A while back Anna Ivanova was on the TWiML podcast and raised an excellent point: the written language that LLMs are trained on is subject to ‘reporter bias’; that is, it tends to be biased towards the unusual (purple bananas, black swans) as opposed to what everyone views as obvious (wheels are round). This lack of ‘obvious’ information is presumably why LLMs struggle with things that we consider common sense.

I’ve argued that the proper way to address this is via multi-modal learning that treats time as a first-class citizen, so that a system learns causality and physical reasoning and all the things that follow from that (much in the way that humans and other animals do naturally).

But: if we had a large database of common sense information, couldn’t that serve as a stepping stone to help us get to common sense reasoning?

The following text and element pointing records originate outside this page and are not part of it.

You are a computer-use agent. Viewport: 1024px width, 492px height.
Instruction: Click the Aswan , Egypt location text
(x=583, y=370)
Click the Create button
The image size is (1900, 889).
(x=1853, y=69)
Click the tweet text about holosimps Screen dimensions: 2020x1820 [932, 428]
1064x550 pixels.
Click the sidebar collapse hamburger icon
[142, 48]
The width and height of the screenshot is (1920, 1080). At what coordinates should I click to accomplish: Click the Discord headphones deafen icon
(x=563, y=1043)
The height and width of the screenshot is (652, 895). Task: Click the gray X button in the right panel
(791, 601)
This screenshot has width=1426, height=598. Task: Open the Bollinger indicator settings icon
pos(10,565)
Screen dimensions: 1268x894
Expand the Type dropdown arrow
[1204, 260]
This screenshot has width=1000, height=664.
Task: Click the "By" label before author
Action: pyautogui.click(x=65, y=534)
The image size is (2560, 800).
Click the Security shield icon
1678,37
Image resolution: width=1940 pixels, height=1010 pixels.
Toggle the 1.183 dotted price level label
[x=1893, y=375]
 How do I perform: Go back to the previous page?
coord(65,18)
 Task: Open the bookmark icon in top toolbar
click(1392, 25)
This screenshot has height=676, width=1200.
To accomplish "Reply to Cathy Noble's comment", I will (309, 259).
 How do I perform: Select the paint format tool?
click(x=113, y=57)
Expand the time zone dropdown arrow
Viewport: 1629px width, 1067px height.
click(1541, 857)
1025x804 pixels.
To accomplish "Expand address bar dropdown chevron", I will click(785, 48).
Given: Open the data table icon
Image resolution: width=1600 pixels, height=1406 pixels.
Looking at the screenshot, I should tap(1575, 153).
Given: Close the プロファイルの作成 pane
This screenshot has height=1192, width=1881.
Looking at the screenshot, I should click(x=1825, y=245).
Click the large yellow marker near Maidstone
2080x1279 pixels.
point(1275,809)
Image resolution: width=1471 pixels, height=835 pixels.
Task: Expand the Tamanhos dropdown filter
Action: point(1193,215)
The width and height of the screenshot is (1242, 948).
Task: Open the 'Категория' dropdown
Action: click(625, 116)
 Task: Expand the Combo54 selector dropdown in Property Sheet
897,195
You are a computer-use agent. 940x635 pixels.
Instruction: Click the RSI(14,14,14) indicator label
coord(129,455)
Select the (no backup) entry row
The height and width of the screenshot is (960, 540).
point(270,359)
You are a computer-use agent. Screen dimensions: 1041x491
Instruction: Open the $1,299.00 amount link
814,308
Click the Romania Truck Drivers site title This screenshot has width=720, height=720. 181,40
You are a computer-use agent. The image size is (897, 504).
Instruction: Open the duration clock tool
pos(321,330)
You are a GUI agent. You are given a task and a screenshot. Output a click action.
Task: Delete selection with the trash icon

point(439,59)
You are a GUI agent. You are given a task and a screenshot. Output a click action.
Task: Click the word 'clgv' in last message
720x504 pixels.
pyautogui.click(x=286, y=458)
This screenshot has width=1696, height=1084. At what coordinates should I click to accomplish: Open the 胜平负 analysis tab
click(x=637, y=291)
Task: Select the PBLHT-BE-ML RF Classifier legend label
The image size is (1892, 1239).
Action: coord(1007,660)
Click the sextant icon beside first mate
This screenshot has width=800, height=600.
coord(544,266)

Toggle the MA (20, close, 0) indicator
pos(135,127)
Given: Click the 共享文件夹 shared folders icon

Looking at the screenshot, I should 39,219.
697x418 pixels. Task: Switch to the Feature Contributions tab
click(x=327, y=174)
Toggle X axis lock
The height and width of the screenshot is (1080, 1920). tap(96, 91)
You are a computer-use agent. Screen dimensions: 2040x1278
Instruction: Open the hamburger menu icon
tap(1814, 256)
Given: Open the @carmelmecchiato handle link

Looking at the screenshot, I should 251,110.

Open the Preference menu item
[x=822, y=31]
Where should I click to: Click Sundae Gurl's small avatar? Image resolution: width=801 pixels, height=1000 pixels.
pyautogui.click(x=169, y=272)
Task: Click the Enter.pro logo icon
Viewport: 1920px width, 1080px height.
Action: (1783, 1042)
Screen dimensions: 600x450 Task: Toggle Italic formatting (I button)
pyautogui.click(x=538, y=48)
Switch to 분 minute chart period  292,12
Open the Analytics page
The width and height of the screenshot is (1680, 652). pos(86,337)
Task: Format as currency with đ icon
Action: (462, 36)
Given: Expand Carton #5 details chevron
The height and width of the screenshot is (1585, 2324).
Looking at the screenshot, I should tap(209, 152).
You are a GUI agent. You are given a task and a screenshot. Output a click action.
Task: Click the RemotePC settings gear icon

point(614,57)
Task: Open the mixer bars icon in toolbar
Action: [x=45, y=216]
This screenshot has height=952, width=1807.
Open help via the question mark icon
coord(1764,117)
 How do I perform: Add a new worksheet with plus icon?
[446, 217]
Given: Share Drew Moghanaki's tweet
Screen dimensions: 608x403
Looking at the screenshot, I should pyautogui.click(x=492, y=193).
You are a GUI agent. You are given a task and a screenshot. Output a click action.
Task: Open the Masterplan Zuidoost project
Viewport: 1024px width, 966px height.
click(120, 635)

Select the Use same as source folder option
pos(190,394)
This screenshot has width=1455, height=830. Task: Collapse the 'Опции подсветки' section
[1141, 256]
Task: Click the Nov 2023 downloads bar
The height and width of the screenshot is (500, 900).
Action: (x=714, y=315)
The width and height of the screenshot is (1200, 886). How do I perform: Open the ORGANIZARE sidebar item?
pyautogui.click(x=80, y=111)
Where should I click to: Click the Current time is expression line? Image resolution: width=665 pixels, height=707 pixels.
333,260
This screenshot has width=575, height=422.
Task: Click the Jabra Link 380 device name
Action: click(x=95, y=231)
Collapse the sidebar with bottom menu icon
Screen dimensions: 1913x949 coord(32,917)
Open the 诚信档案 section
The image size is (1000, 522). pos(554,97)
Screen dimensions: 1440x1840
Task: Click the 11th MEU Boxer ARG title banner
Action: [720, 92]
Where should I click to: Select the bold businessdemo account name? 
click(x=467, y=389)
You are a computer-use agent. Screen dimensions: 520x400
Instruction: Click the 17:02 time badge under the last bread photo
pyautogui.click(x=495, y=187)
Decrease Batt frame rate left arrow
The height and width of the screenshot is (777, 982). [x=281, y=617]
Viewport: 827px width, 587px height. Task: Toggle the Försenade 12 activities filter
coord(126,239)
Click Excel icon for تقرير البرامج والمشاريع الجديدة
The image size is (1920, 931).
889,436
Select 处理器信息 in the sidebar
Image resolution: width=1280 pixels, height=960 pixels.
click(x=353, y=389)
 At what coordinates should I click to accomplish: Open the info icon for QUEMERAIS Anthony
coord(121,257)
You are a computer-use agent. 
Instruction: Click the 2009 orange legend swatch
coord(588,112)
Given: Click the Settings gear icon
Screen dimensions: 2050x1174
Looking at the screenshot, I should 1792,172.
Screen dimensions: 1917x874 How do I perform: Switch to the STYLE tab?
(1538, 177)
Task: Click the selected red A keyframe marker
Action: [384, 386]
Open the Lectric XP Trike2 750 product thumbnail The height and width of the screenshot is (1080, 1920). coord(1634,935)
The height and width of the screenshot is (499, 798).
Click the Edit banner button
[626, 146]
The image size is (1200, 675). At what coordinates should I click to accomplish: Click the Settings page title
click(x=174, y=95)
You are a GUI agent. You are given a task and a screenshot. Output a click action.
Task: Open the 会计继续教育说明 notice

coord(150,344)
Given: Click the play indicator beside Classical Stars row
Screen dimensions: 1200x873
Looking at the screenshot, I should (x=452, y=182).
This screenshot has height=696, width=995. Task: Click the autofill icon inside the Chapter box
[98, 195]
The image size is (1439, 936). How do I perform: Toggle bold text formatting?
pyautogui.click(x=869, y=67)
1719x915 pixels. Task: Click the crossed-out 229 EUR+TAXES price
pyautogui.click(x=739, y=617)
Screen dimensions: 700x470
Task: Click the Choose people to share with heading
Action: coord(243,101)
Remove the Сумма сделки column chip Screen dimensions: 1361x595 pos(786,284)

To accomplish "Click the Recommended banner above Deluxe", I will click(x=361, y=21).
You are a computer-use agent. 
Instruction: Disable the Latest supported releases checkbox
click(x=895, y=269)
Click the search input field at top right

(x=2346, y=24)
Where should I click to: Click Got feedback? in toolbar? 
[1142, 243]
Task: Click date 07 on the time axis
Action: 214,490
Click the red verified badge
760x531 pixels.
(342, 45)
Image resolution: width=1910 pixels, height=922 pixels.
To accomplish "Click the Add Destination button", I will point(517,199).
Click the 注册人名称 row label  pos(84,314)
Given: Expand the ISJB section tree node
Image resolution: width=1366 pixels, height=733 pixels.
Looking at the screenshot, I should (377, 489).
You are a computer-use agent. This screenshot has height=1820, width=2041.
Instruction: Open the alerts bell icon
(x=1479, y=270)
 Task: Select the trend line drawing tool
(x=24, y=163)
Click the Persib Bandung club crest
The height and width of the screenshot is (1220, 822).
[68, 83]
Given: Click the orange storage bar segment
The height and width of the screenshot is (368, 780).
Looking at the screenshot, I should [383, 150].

That was one of the thoughts that entered my head when I heard about Cyc. It’s a long-term project (40+ years!) that aims to collect and organize information about basic ideas and rules about how the world works.1

Maybe information from Cyc has already been incorporated into datasets for LLMs and I’m just not aware of it. If I were training an LLM from scratch I’d love to integrate the Cyc data into its curriculum! You can even imagine a set of experiments to determine how that sort of information affects the performance of an LLM and how to best incorporate it.

And wouldn’t it be poetic to marry this massive, painstakingly-compiled database—originally intended for use with GOFAI systems—with the connectionist models that seem so close to delivering on the promise of AI?

Footnotes

  1. Sadly, Cyc’s founder, Doug Lenat, passed away in 2023.